Assignment => Every record below must be retyped exactly, with the pictures left out.

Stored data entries
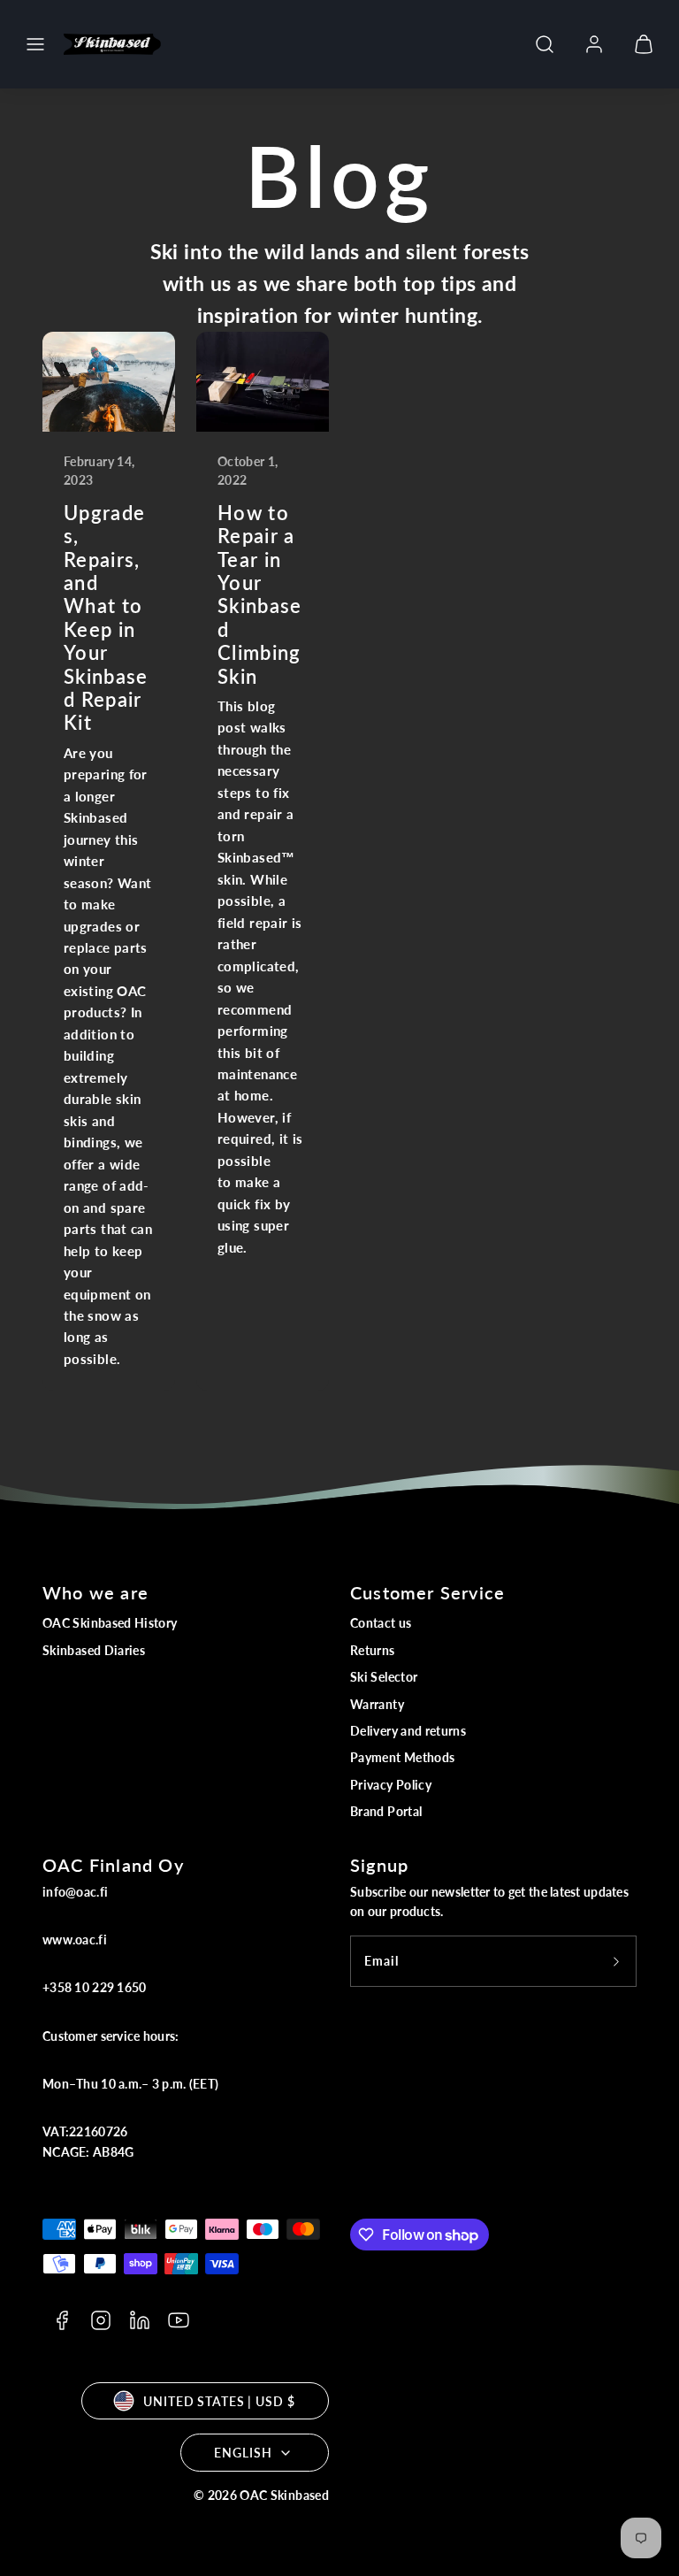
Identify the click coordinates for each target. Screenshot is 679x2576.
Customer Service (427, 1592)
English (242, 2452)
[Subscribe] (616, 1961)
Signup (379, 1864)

Finished exercise =>
Identify the click coordinates for each target. Screenshot is 679x2576.
Customer Service (427, 1592)
English (242, 2452)
[Subscribe] (616, 1961)
Signup (379, 1864)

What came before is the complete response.